それ以前にも、彼の趣味に対する軽い冗談や店の人への接客態度への意見など、食い違う点が多々あった。冷静になればなるほど、二人は最初から違っていたんだということが浮き彫りになってきていた。

「おーい、由美子どうした」

「由美子さん、大丈夫ですか」

「え」

考え事をしていたら、いつの間にか5時近くだったらしい。怜亜が出勤してきていた。

「あ、ごめんなさい。私まだ開店準備終わってなかった。看板、これ出しますね。」

壁にかかった時計をみて、看板を手に扉を開けて外にでていく。最近、この店に来れば本物の恋がおいてある、という噂がささやかれているようで、客の入りは上々、5時すぎから客が入りはじめるのだ。それはイケメンの部類に入る店長のことが近所で話題になっているからだろうか、それともその店長が作る家庭的な料理の数々が要因か。いずれにしても、彼のことを考えている暇はなさそうだ。

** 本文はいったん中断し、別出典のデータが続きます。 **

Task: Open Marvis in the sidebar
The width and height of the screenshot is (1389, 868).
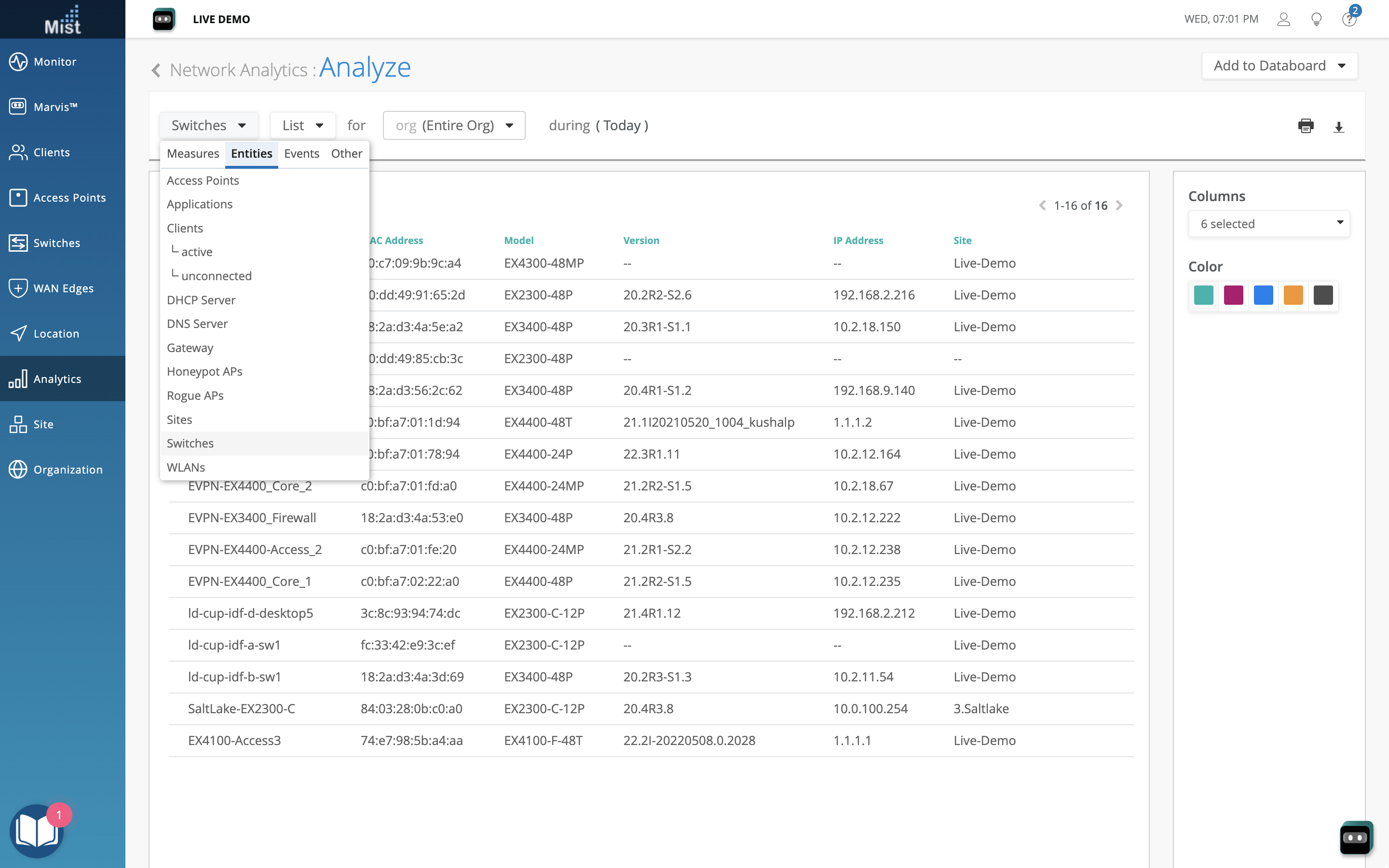Action: pos(55,107)
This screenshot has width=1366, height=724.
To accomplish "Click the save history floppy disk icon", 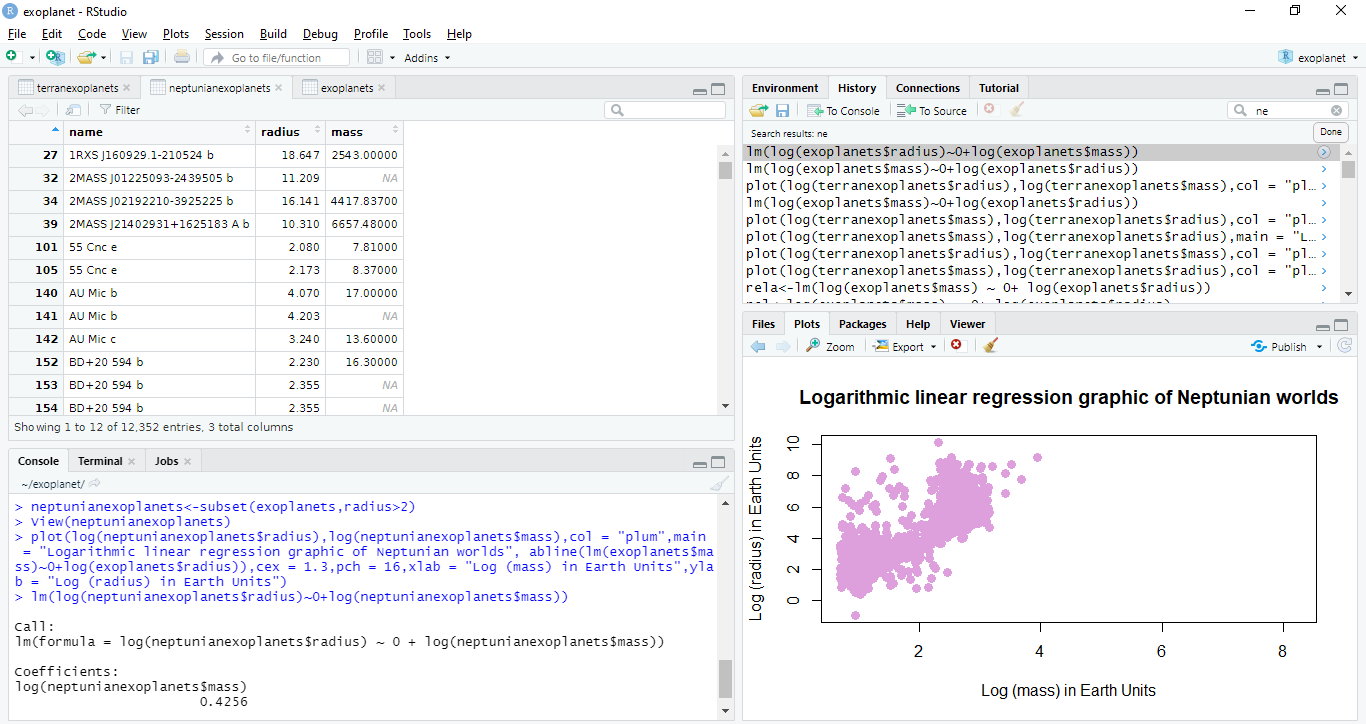I will click(782, 110).
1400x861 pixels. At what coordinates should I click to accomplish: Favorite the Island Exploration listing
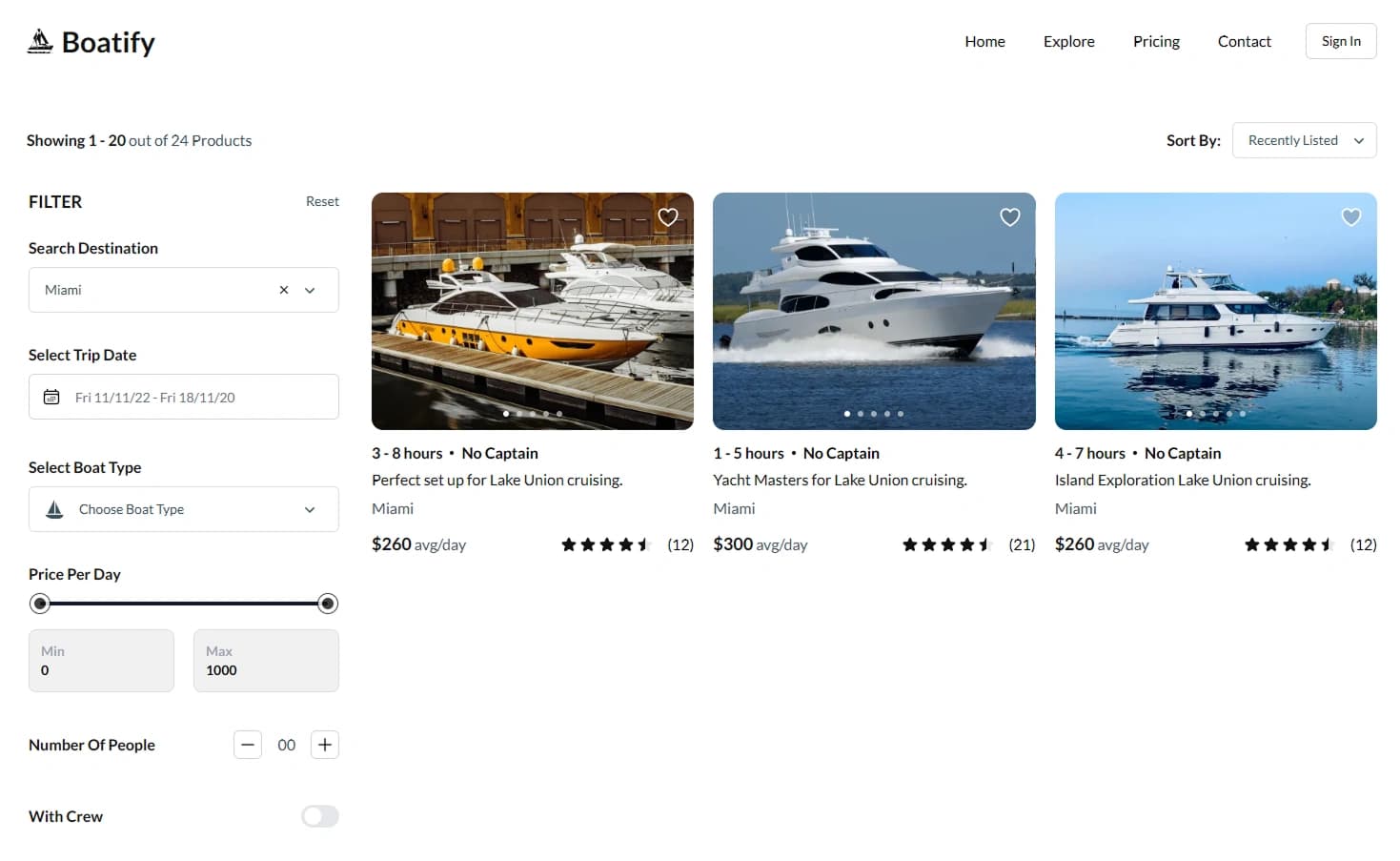[x=1350, y=216]
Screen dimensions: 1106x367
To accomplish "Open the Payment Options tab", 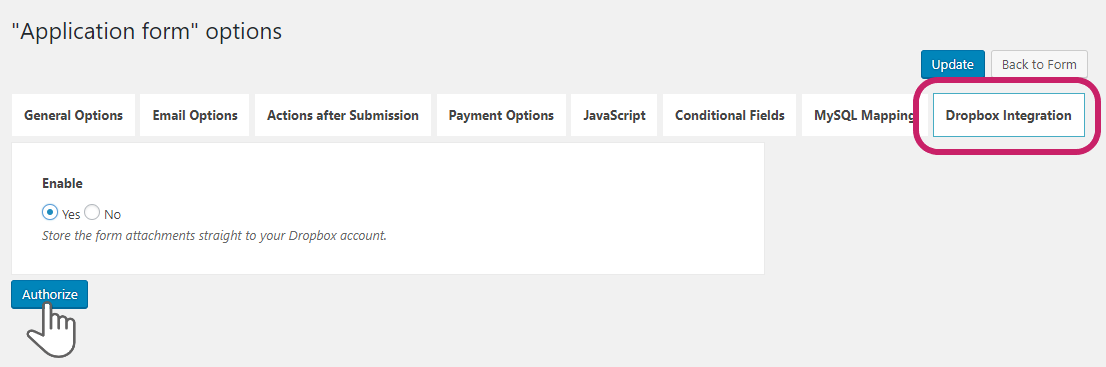I will 502,115.
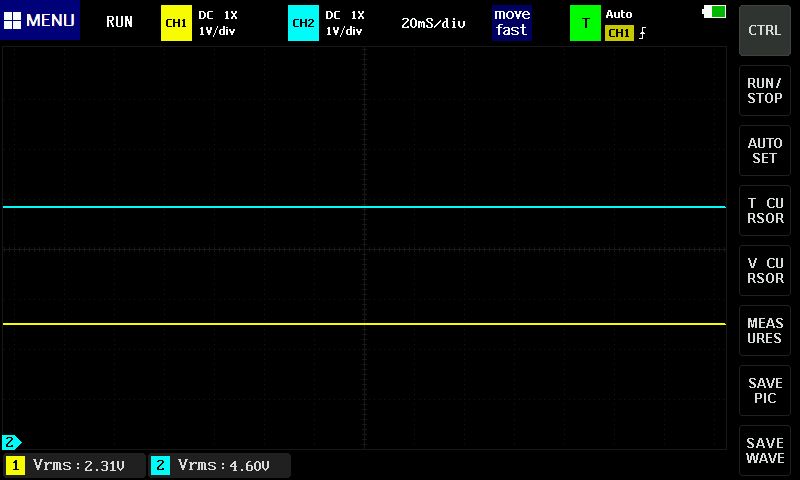Open CH1 DC 1X 1V/div settings
The width and height of the screenshot is (800, 480).
[x=218, y=22]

「オーナー、あれ絶対失恋ですよ。この前連絡ないってぼやいてたし。」

「はあ、よくわかるな。」

「そりゃ経験者ですから。」

「あーお前もふられたんだよな」

「そんなことより今チャンスですよ!失恋したばっかりの女は落ちやすいです。」

扉が閉まるか閉まらないかというところで、二人の会話が聞こえてきた。怜亜の声は心底楽しそうで、そしてたぶんにやっと悪い顔を見せながら言っていているに違いなかった。

「そうなのか。でも今、由美子28だろ、俺と・・13歳離れてるんだよ~一回り以内って言ってたんだよね」

「何言ってんですか!大丈夫ですよ~押しちゃえ!押しちゃえ」

「でもな~」

「失恋なんて恐れることないですって」

「ちょっと待ってよ、失恋前提なの!?」


外にいても聞こえる彼女たちの明るい声を聞きながら、店の札をOPENにする。

「さ、絶対幸せになるよ」

再び店の扉を開けて中に入る。二人の会話はまだ続いているようだった。